O resultado disso e mais precisamente, do tardio reconhecimento e da diminuta valorização dos grupos dos excluídos é o confinamento legal do preconceito, sob a forma de racismo, à condição de crime hediondo e injustificável. Se atentarmos para o mundo a nossa volta, em qualquer tipo de comunidade, desde as mais simples, pobres, às mais complexas, ricas, cultas constataremos o eco de discursos fascistas e xenófobos alardeados com o propósito de fortalecer posturas aversivas. Nossa sincrética comunidade julga hipocritamente certas posturas como insustentáveis, mas isto depende muito de quem as pratica. 

Alguns têm direito à soberbia, outros à humildade, os ditames estão intrinsecamente ligados à situação financeira ou exercício do poder público – que invariavelmente leva os ostentadores ao poderio econômico, usufruídos com arrogância e prepotência denotando a existência de dois pesos e duas medidas, que teimam em conviver em falsa harmonia e vão-se adulterando conforme necessidades. Comparando-se a outros centros, realmente são raras entre nós as manifestações públicas de racismo. Numa engenhosa arquitetura de dissimulação, a ojeriza à diferença se apresenta de forma velada e anônima. 

Só a conduta norteada pelo partidarismo político arranca a máscara da hipocrisia em nosso meio, na medida em que atitudes politiqueiras são manifestadas nos embates configurados como campanhas, onde os adversários denunciam-se ao povo expondo falhas, possíveis defeitos alheios,condutas íntimas, insuflando uma reação preconceituosa que lhes favoreça, muito mais que interessados em cativá-los pelas propostas, tanto quanto os “devotados” eleitores que os acompanham como se não possuíssem ideias próprias. 

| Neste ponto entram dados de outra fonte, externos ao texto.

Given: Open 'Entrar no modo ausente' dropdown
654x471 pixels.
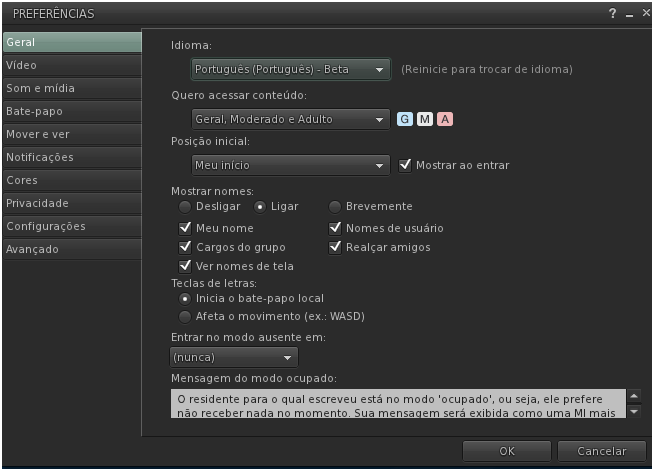Looking at the screenshot, I should pyautogui.click(x=234, y=357).
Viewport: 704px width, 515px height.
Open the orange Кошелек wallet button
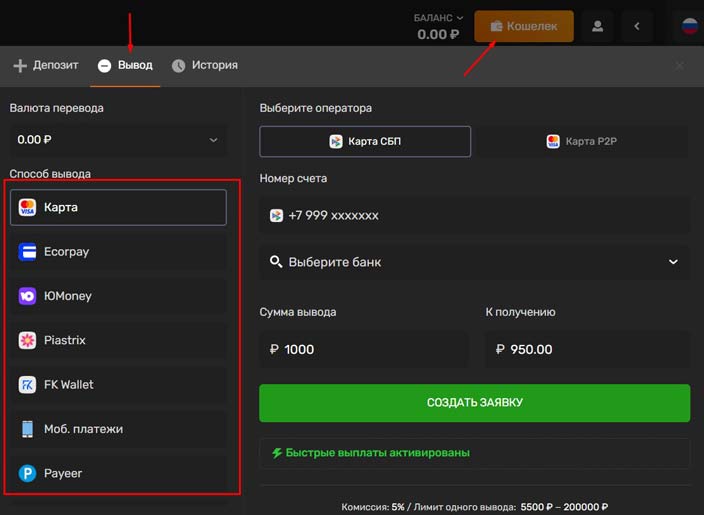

Neste país múltiplo e cheio de contrastes, no qual muitas gerações se perdem por conta da omissão e do descaso ainda existem pessoas conscientes dos valores culturais e dos anseios da juventude, compromissados e voltados para uma educação aplicada de forma igualitária, construtora de um futuro onde se contemple o mundo sem quaisquer distinções, muito menos de raça, cor religião ou postura política. Um mundo miscigenado, heterogêneo e sincretista onde todos, indistintamente, tenham oportunidades de usufruir de uma cidadania real e democraticamente igualitária, desprovida de todo e qualquer preconceito.